Hacker News new | ask | show | jobs
by m12k 2181 days ago
> People often deploy new features deactivated, then, when the whole fleet is updated, activate features to different groups and monitor for breaking behavior change.

Even better - then they shouldn't even need to make another deploy, just flip the feature flag back off. And if you need to make network changes, then test those out behind a load balancer in parallel to the existing topology, so you can start routing more traffic to the new setup, but can stop doing so if any problems arise. I'm not saying any of this is trivial, but the point is, best practices exist to start deploying pretty much any kind of change in a way that can be undone in minutes or even seconds. When you have access to the resources and talent that Github has, then there's zero acceptable reasons why your site would ever be down or degraded for hours on end - zero.

1 comments

There are countless ways for infrastructure to break on its own, without being tied to a specific deploy or feature flag. A few common examples in the db tier alone:

Have you ever encountered a write rate that exceeds your db replica's ability to keep up with async replication? There's nothing to "roll back" in this case, and it takes time to determine whether the increase in write rate is from legitimate usage growth vs some recent feature (possibly deployed hours/days ago) writing more than expected during peak periods vs DDOS/bot activity.

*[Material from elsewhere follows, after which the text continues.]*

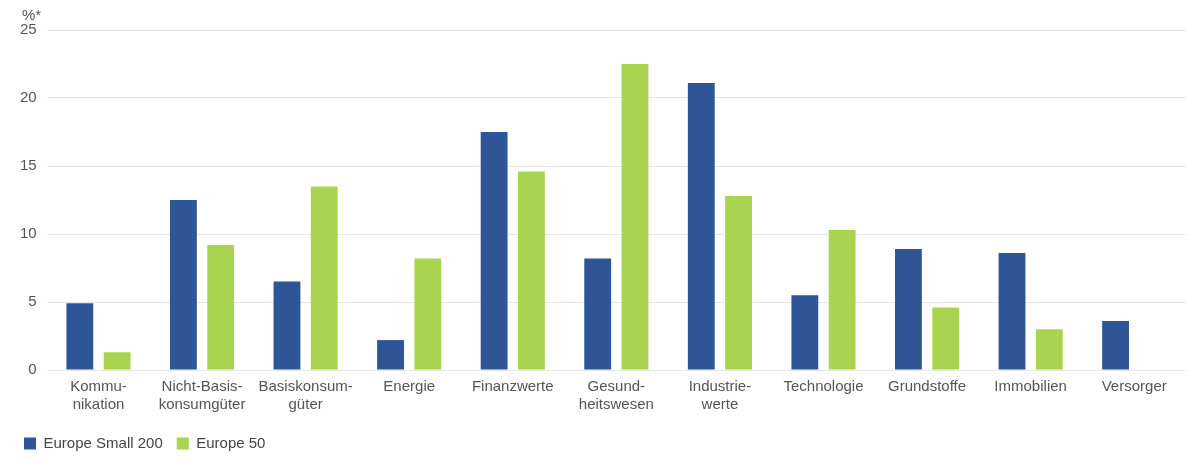 The height and width of the screenshot is (461, 1191). What do you see at coordinates (98, 395) in the screenshot?
I see `x-tick-label: Kommu- nikation` at bounding box center [98, 395].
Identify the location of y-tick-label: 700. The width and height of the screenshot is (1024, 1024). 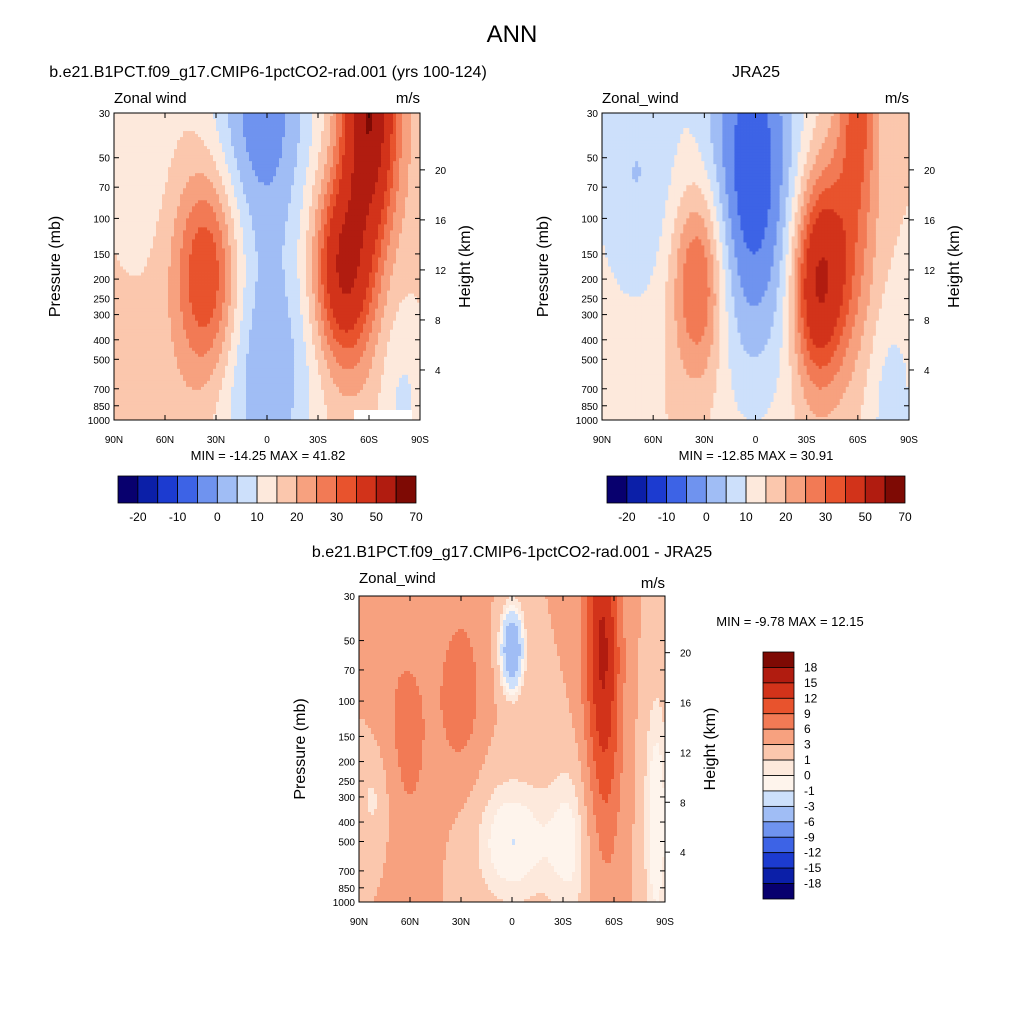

Have you worked on multi-region infrastructure, where traffic is actively served from multiple geographic regions, with fully automated failover during regional outages? This is impossible to fully automate every possible situation -- even Google and Facebook have outages sometimes! Even just as a first step, it's hard to figure out conclusively which situations should be automated vs which ones need to alert humans.

Have you ever implemented read-after-write consistency for multi-region infrastructure, where multiple async DB replicas, caches, and backend file stores are not automatically in sync, but need to appear in sync to users making writes from non-master regions? The network latency between regions is sufficient to make this a complicated problem even when things are stable, let alone when there's other sources of replication lag to consider. There's no "out of the box" solution for this; every company needs to handle it in a way specific to their infrastructure and product.

Have you ever implemented a realistic dev/test environment for a massive infrastructure involving dozens to hundreds of services, and many different data stores, some of which are sharded? Again, no "out of the box" solution exists. You need to do something custom, and there will be plenty of cases where it doesn't accurately mirror production.

Or for a non-technical one: have you ever worked for a medium-to-large size company whose exit was via acquisition, rather than IPO? In my experience this always results in a major increase in attrition of the acquired company's top engineers. With an IPO, early folks are more incentivized to stay on; there's a better feeling of ownership, and the efforts of good talent can directly impact the stock price. But when it's an acquisition by some corporate behemoth, the opposite dynamic is at play: there's very little that the acquired company can do to impact the parent company's stock price, leading to a feeling of helplessness. Couple that with different policies and values mindset (say, a contract with a government agency that puts children in cages) and you can guess what happens.